• [Texte extrait]:
Pourquoi je préfère livrer un MVP par cycles de 7 jours
Le MVP n’a pas besoin d’un tunnel de développement de trois mois. Il a besoin d’un périmètre clair, d’une première livraison et de décisions rapides.
Quand un projet démarre, la tentation est forte de vouloir tout définir dès le premier jour : toutes les pages, toutes les fonctionnalités, toutes les options futures. Sur le papier, c’est rassurant. Dans la réalité, c’est souvent le début des problèmes.
Le forfait fige trop tôt
Un devis global oblige à imaginer précisément un produit qui, par définition, va évoluer. Plus le document est long, plus il donne une illusion de contrôle. Mais dès que l’utilisateur réel, le marché ou le client final entre dans l’équation, les priorités changent.
Le cycle de 7 jours force à prioriser
Un cycle court pose une question simple : qu’est-ce qui doit vraiment avancer cette semaine ? Cette contrainte est saine. Elle oblige à séparer l’indispensable du décoratif, et à livrer quelque chose de testable rapidement.
Un bon MVP n’est pas une version pauvre. C’est une version concentrée.

• [À faire]:
- a) Répondez aux questions suivantes à partir du texte sur le MVP livré par cycles de 7 jours.
(i) De quoi le MVP a-t-il besoin, selon le texte ?
(ii) Quel effet le texte attribue-t-il à un document de devis plus long ?
(iii) Quelle question simple un cycle court pose-t-il ?
- b) Prolongez le texte sur le MVP livré par cycles de 7 jours à partir de sa dernière phrase.

• [Données à examiner]:
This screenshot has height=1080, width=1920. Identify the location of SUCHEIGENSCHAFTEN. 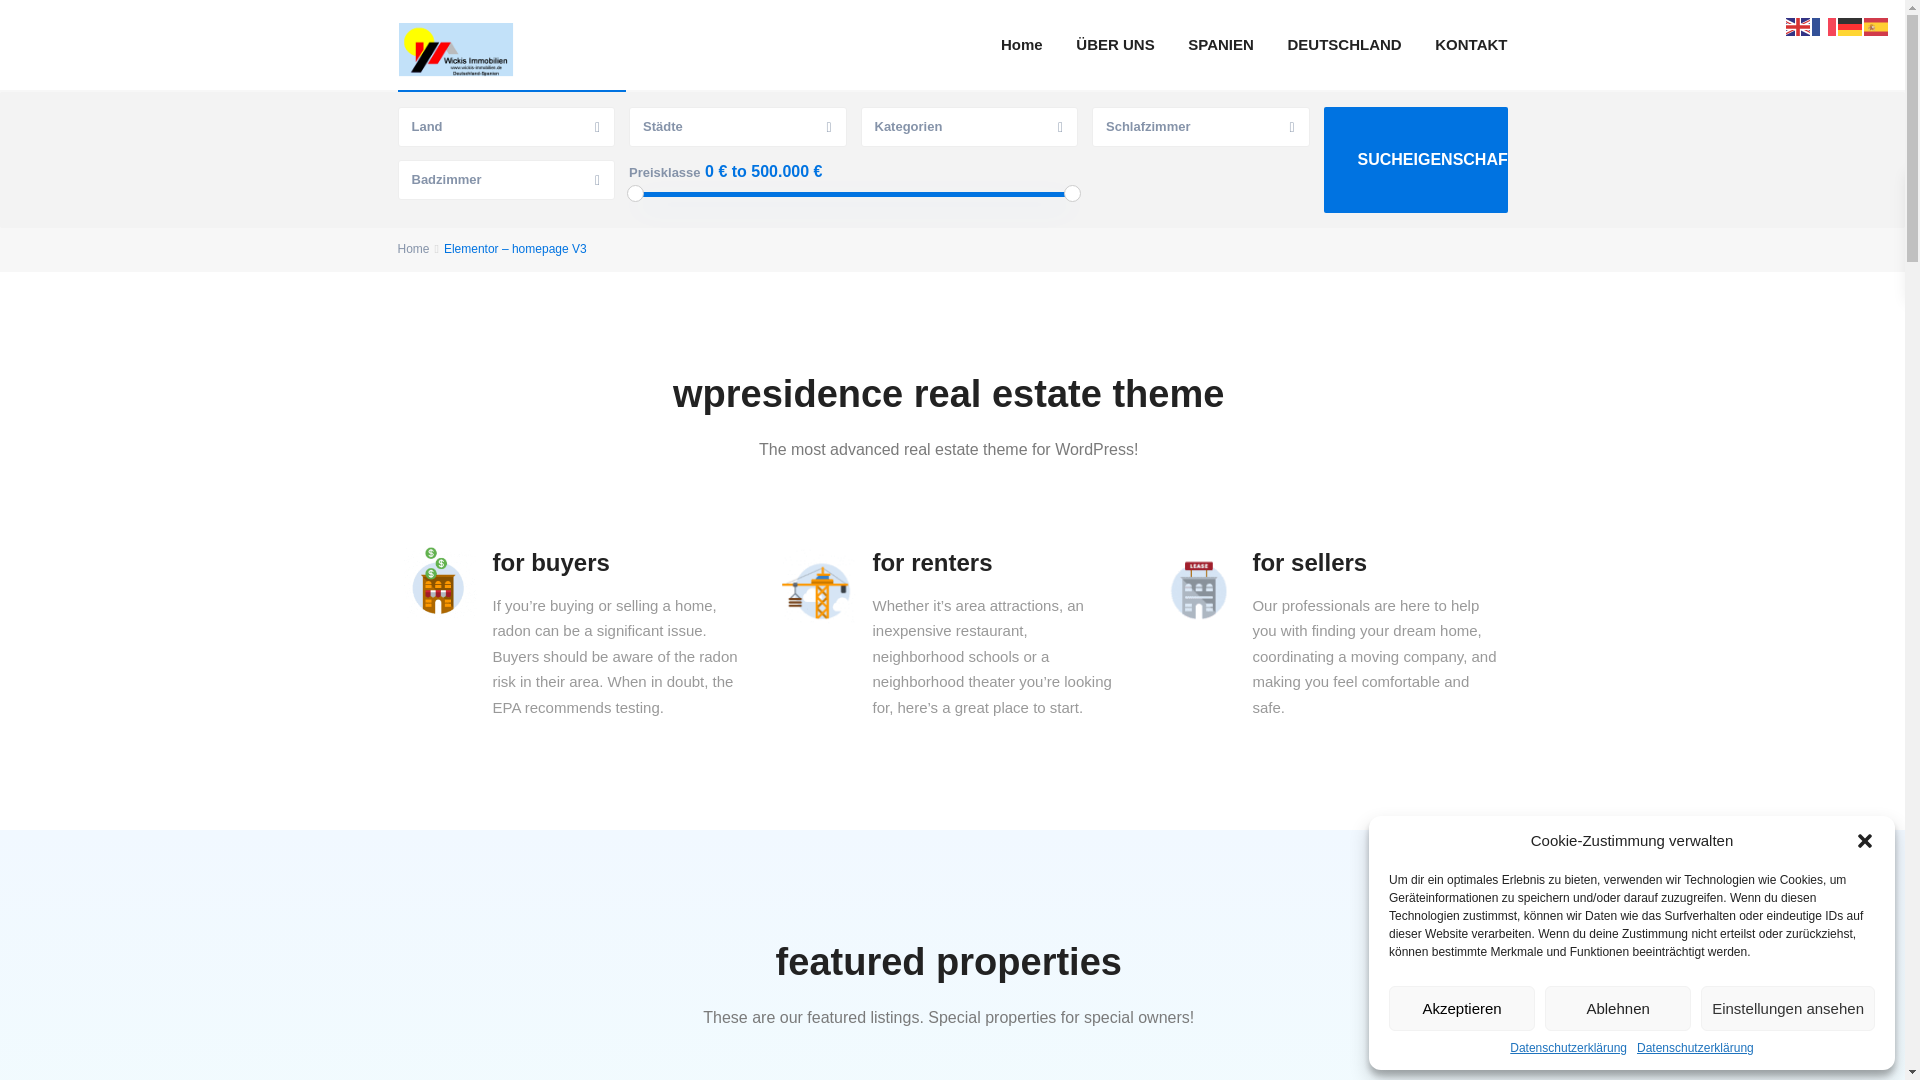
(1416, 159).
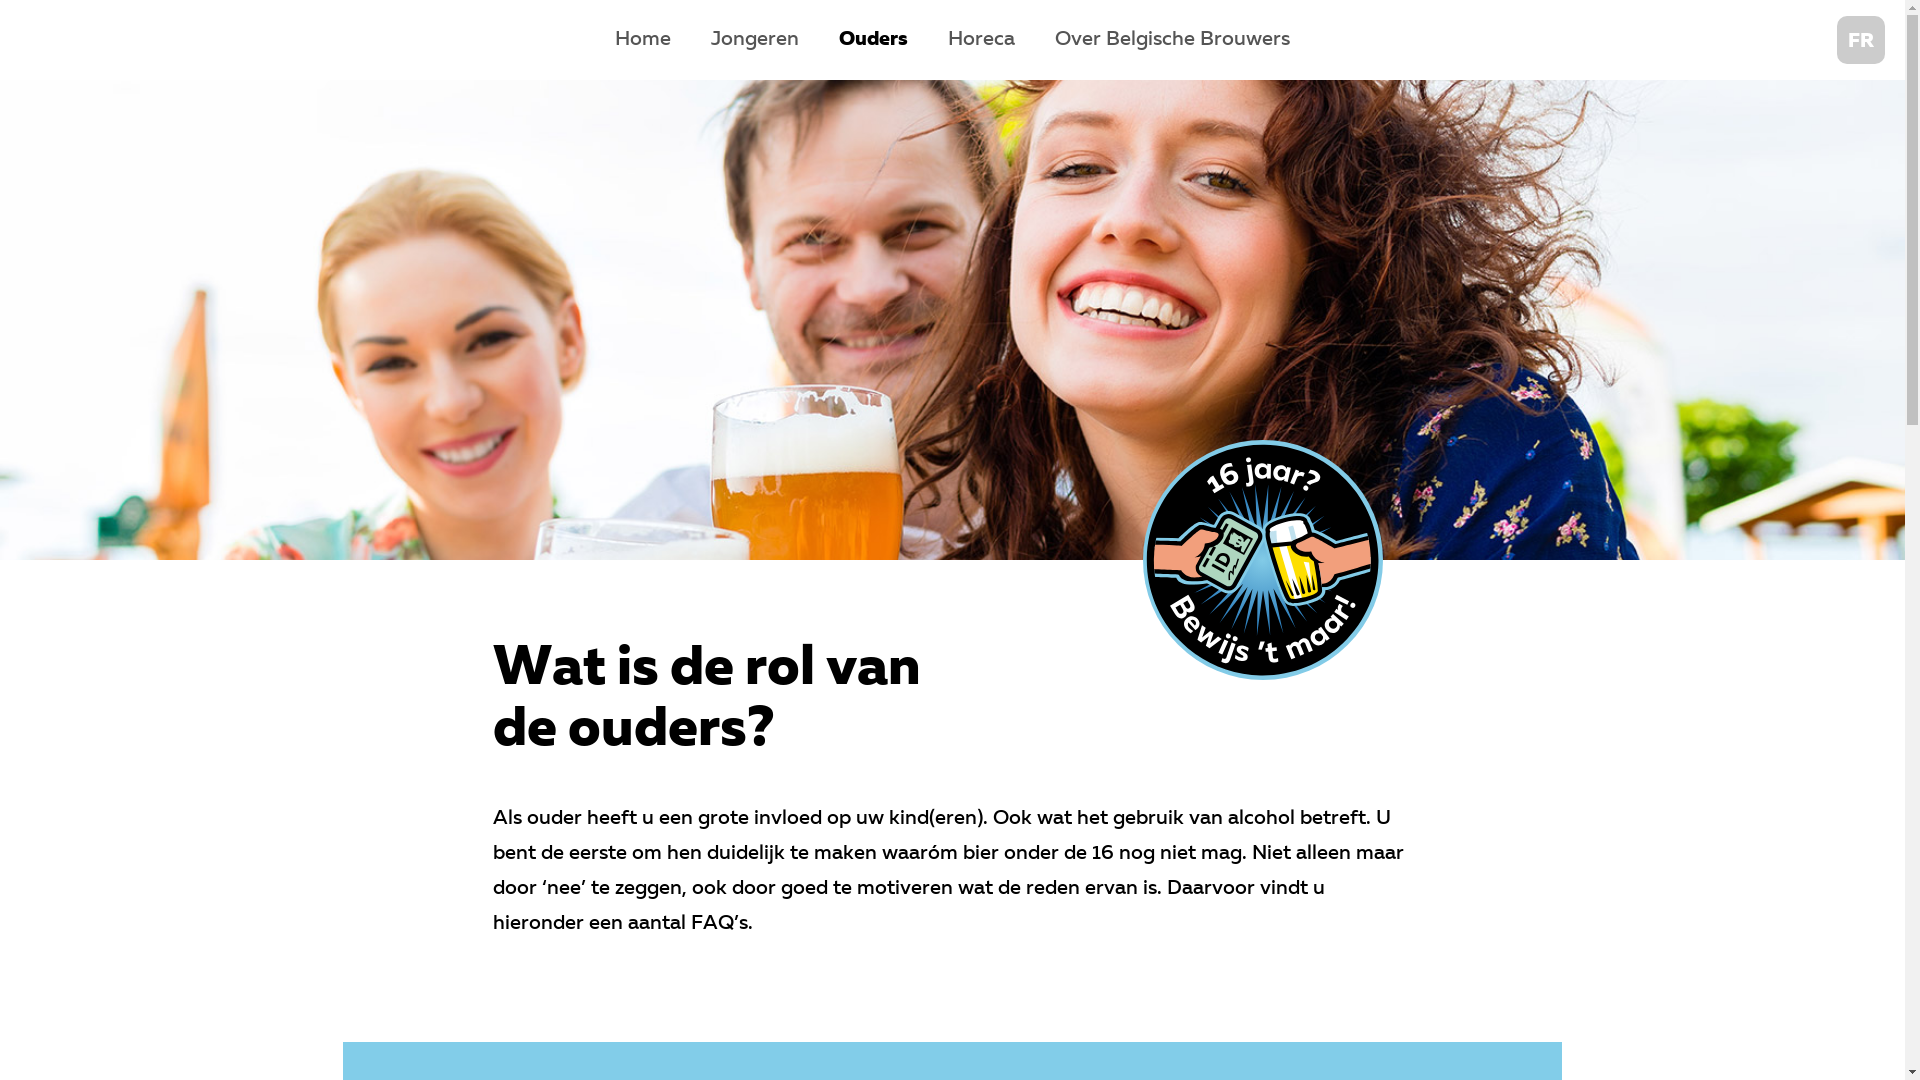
==
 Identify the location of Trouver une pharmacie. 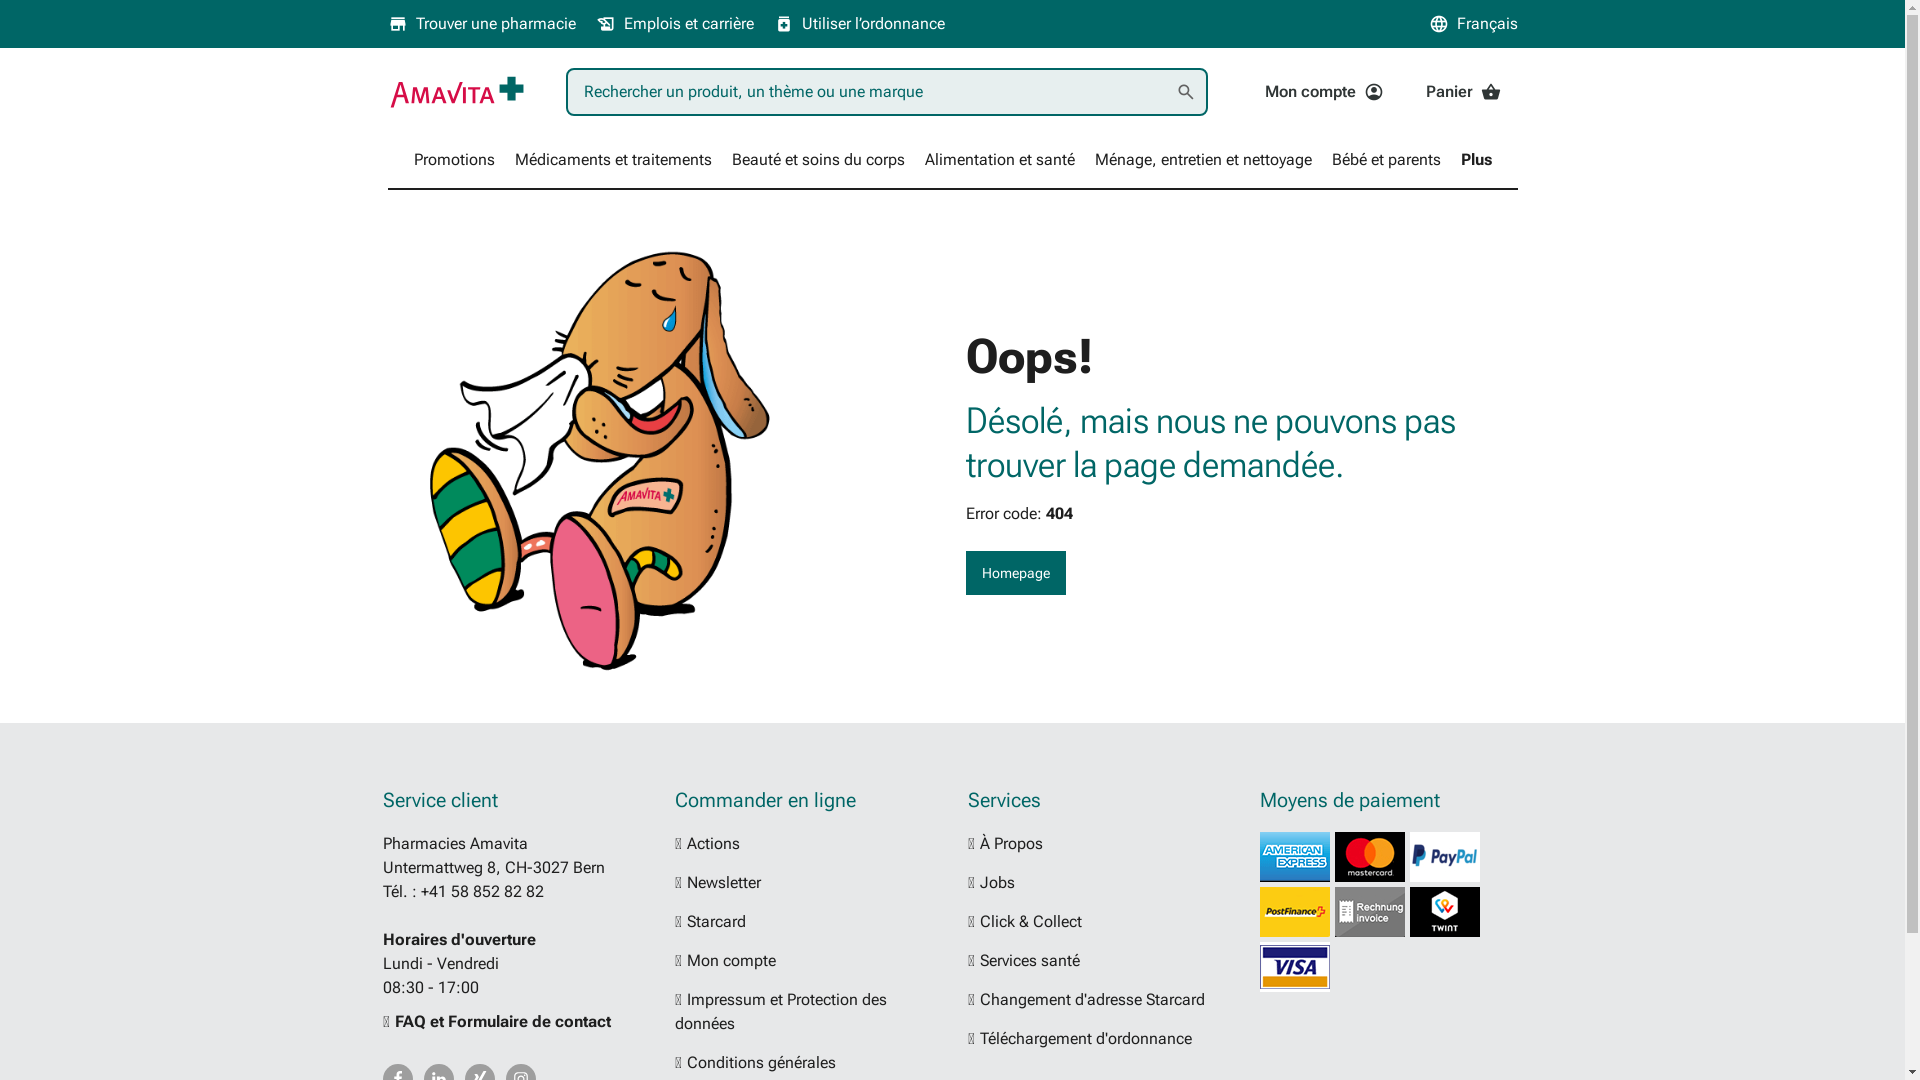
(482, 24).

• [Vos réponses]:
- a)
(i) D’un périmètre clair, d’une première livraison et de décisions rapides.
(ii) Plus il est long, plus il donne une illusion de contrôle.
(iii) Qu’est-ce qui doit vraiment avancer cette semaine ?

- b)
Le client garde le contrôle
À la fin d’un cycle, le client ne reçoit pas une promesse. Il reçoit une avancée concrète : une interface, une fonctionnalité, un début de back-office, une intégration, une correction ou une base technique propre.
Il peut ensuite décider de continuer, suspendre ou réorienter. Le budget reste lisible, car chaque cycle a un prix clair.
La qualité reste centrale
Livrer vite ne veut pas dire livrer fragile. Mon passé QA m’a appris qu’une application qui casse dès la première évolution coûte toujours plus cher. Même sur un MVP, je préfère poser une base propre, compréhensible et maintenable.
Conclusion
Le cycle de 7 jours n’est pas juste une méthode de facturation. C’est une façon d’avancer sans se perdre. Une semaine, une priorité, une livraison, une décision.